Making the Switch From Consumer Magazines to Trade Publications
While consumer magazines are in decline, for the most part eradicated by social media, trade (B2B) titles dedicated towards a specific niche or industry, are on the rise. Added to that, the work is more steady and usually pays better which is leading to swathes of career journalists ‘changing sides’ and moving to what many consider the ‘dark side’ of publishing. Here’s what you can expect.
(How to Find Freelance Success Pitching to Magazine Families.)
I’ve been in the magazine industry most of my working life, having started freelancing in my early-20s to help fund my education. At various points I have also been an English teacher in China, a factory worker, and a bar tender. Around a decade ago I landed my dream job writing for a men’s magazine (not THAT that kind of men’s magazine) in London when someone who worked there thought I was funny on Facebook. Yes, things like that really do happen occasionally. It was my first full-time journalism gig. The magazine was mostly about action movies, sport, and rappers. The only problem was, it was on a downward trajectory and cutbacks were inevitable. I was laid off after six months.
From there I worked for a couple of sports magazines, including a new launch which cost the publishing company £7m and folded within a year, before ending up on a very niche hunting and shooting title. I won’t go into detail, but let’s just say it takes a special kind of person to do that job, and I wasn’t that person. There was also a lot of worrying takeover talk. I’d been in that position before. I could read the signs, and started looking for a new job. One stood out; Senior Staff Writer at a company I’d never heard of.
I’m not going to lie, the thing that initially attracted me was the money which was almost double what I was making at the hunting and shooting magazine. I did what any responsible person would do and Googled the new company. I soon learned that the magazine department was just one branch of the company, which was involved in the plastics industry. It also held conferences and exhibitions, performed data analysis, and published white papers. Is that what I would be doing? It sounded both complex and boring. Still, it would make a change from writing about dead animals. It was a newly created position, which meant the company was growing. That would make a welcome change from working for a company heading in the opposite direction which describes most publishing companies.

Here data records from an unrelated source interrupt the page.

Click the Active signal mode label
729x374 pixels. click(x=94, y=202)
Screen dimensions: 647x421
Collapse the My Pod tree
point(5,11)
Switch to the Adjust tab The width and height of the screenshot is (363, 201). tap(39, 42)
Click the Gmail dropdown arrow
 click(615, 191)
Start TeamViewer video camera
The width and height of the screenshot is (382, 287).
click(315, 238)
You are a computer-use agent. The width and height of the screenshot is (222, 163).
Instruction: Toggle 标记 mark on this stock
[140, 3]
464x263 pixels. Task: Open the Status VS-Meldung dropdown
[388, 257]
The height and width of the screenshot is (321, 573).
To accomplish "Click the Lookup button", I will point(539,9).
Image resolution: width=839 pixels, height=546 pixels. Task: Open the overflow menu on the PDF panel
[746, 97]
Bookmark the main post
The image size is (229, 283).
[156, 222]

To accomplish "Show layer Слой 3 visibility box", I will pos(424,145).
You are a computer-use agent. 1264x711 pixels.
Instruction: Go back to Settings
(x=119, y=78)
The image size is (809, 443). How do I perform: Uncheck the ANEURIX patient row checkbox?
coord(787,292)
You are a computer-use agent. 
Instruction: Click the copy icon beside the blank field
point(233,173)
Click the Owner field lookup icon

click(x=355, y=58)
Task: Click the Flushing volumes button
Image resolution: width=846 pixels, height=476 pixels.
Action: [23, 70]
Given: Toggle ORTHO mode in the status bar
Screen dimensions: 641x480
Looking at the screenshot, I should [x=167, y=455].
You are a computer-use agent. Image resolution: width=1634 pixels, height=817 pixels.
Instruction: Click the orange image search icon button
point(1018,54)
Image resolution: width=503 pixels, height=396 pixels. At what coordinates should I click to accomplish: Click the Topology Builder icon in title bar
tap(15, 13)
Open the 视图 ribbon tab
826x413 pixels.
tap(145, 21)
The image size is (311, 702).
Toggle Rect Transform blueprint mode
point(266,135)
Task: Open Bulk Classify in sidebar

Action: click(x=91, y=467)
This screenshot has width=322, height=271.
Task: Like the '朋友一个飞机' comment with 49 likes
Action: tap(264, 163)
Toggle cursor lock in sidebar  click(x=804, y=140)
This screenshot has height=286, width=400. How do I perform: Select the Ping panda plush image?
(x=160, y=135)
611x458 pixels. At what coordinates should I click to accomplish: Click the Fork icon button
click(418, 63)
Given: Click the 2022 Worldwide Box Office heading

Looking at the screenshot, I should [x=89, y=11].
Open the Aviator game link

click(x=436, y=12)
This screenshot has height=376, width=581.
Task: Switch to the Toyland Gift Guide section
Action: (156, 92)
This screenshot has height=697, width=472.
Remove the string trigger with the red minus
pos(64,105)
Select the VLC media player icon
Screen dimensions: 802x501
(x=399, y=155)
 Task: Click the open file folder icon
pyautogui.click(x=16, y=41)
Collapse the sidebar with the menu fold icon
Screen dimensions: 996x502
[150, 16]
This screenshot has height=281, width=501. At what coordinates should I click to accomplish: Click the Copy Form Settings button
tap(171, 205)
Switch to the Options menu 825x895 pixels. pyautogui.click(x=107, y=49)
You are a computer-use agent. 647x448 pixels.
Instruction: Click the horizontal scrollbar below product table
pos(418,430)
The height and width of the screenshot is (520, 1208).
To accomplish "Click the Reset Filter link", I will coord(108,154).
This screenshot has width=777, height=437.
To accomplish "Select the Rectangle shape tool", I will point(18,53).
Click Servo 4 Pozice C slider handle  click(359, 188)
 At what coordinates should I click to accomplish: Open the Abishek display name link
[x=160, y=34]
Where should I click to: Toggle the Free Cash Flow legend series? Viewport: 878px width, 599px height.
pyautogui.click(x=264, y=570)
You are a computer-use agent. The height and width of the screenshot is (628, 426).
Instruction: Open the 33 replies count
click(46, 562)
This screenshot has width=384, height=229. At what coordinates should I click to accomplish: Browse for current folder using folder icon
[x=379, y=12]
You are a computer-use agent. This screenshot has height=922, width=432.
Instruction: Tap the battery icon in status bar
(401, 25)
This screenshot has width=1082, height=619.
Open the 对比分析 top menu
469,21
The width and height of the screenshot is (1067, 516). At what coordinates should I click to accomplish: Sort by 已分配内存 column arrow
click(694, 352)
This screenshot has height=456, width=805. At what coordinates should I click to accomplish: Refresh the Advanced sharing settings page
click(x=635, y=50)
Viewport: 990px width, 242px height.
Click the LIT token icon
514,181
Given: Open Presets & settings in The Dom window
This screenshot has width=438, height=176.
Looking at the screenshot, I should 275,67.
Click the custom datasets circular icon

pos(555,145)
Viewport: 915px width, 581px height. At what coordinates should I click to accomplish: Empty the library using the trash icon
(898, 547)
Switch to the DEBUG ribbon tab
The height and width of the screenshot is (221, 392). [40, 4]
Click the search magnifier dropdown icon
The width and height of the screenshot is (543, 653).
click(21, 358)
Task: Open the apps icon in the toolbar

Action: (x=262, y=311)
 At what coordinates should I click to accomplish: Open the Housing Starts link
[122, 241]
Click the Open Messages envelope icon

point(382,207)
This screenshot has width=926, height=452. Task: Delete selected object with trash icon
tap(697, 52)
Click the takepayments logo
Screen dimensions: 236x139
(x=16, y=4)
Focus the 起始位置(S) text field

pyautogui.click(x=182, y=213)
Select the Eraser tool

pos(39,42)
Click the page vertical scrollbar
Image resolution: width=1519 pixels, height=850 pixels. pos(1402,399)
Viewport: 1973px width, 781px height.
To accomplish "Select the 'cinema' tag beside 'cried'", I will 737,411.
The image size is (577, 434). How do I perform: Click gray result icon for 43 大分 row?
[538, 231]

In a perfect world, the new hire would be a journalist with a background in chemistry. But that was a pretty tall order. A more realistic alternative would be to either take someone with a chemistry or science background and teach them how to write, or someone with a journalism background and teach them about plastics. For someone who had spent almost his entire career in consumer magazines, these were uncharted waters. But as a fellow ex-consumer journalist once told me, it’s where we all end up. Evidently, he was right.
The trade magazine sector is far less glamorous and you get invited to fewer parties, but the work is more stable. When you reach a certain age you don’t want too many surprises. In consumer publishing, the rug gets pulled out from under you. A lot. One minute you’re on top of the world, winning awards, schmoozing with celebs, and going to red-carpeted film premiers, and the next you are being shut down. It happened to me so often that I thought I was a jinx.
Now, with the benefit of hindsight, I can see it was mostly about timing. I just managed to catch the end of the golden age of UK magazines, when the industry was going through its death throes and titles were closing as quickly as the pubs, but the major publishing companies were still throwing money around trying to buck the trend. It was a strange time. It was all very panicky, and a lot of rash decisions were made.
One of the first things I learned after I made the initial switch is that the trade press is very insular and self-contained. You won’t find many of these publications in the big newsagents. In fact, you wouldn’t find ours in any newsagents, not least because we are digital only. The companies we write about are the same ones spending their advertising budget with us, and our readers are their customers. The more subscribers we get and the more social media impressions our posts get, the more we can charge for advertising and the more money our company makes.
Transferable Skills
On an average day, my first job is to sort through my inbox for useful press releases and collate the most recent industry news from various trusted sources into an email I fire off to my editor-in-chief, who then selects the stories he wants to run in our news sections and on our social media channels. X (the platform formerly known as Twitter) is our main outlet. Our socials are the most front-facing part of the business, which draw people in and encourages them to interact with other departments.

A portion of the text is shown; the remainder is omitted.